Cortical interneuron (CIN) dysfunction is thought to play a major role in neuropsychiatric conditions like epilepsy, schizophrenia and autism. It is therefore essential to understand how the development, physiology and functions of CINs influence cortical circuit activity and behavior in model organisms such as mice and primates. While transgenic driver lines are powerful tools for studying CINs in mice, this technology is limited in other species. An alternative approach is to use viral vectors such as AAV, which can be used in multiple species including primates and also have potential for therapeutic use in humans. Thus, we sought to discover gene regulatory enhancer elements (REs) that can be used in viral vectors to drive expression in specific cell types. The present study describes the systematic genome-wide identification of putative REs (pREs) that are preferentially active in immature CINs by histone modification ChIP-seq. We evaluated two novel pREs in AAV vectors, alongside the well-established Dlx I12b enhancer, and found that they drove CIN-specific reporter expression in adult mice. We also showed that the identified Arl4d pRE could drive sufficient expression of channelrhodopsin for optogenetic rescue of behavioral deficits in the Dlx5/6+/- mouse model of fast-spiking CIN dysfunction.Significance Statement Uncovering the contribution of cortical interneuron (CIN) dysfunction to neuropsychiatric conditions is pivotal to generating therapies for these debilitating disorders.
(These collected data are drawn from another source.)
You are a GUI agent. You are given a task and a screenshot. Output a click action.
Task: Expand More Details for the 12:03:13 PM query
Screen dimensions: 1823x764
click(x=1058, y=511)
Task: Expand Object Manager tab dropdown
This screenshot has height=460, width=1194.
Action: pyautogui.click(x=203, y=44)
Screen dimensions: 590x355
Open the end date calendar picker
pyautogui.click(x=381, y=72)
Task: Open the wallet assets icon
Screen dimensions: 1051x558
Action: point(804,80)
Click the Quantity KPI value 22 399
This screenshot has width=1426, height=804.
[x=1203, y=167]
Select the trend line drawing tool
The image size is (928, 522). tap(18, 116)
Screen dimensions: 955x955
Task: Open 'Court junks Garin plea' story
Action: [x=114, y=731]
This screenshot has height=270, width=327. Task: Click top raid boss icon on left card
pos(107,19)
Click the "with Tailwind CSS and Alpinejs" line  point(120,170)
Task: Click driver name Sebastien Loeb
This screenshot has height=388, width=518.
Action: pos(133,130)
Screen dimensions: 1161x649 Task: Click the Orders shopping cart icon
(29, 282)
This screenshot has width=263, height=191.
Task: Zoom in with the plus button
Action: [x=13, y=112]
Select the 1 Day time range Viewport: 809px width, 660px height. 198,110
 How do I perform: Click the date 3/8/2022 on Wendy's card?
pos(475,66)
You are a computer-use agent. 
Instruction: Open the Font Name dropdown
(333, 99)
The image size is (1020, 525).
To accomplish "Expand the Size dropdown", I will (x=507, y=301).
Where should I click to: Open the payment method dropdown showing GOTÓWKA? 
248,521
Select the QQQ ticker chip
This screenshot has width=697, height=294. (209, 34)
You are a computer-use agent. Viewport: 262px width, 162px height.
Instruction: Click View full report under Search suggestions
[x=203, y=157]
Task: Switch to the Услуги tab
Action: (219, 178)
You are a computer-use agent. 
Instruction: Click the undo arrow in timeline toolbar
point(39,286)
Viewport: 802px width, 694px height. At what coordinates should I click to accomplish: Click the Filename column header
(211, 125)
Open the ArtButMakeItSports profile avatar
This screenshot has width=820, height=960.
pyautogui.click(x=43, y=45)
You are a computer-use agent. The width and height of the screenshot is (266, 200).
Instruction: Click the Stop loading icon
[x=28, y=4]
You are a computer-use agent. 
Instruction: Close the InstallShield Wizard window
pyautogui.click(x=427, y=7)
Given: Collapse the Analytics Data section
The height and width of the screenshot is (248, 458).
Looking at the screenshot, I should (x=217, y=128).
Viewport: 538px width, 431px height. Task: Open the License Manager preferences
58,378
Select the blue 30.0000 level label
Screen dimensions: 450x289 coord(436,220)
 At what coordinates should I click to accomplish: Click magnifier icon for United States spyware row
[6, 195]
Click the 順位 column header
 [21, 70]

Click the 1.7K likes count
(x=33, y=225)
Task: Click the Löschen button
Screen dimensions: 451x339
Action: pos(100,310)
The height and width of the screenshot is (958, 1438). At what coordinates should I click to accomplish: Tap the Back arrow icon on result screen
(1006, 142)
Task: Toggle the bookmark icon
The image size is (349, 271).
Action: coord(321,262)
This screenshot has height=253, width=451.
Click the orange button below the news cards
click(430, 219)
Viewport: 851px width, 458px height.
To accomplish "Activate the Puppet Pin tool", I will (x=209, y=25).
To this end, it is important to study the development, physiology and function of CINs in model organisms. While transgenic driver lines are powerful tools to study CINs in mice, this technology is limited in other species. As an alternative, gene regulatory enhancer elements (REs) can be used in viral vectors to drive expression in multiple species including primates. The present study describes the genome-wide identification of REs preferentially active in CINs and the use of these RE AAVs for CIN-specific targeting in adult mice. The methodology and novel REs described here provide new tools for studying and targeting CINs.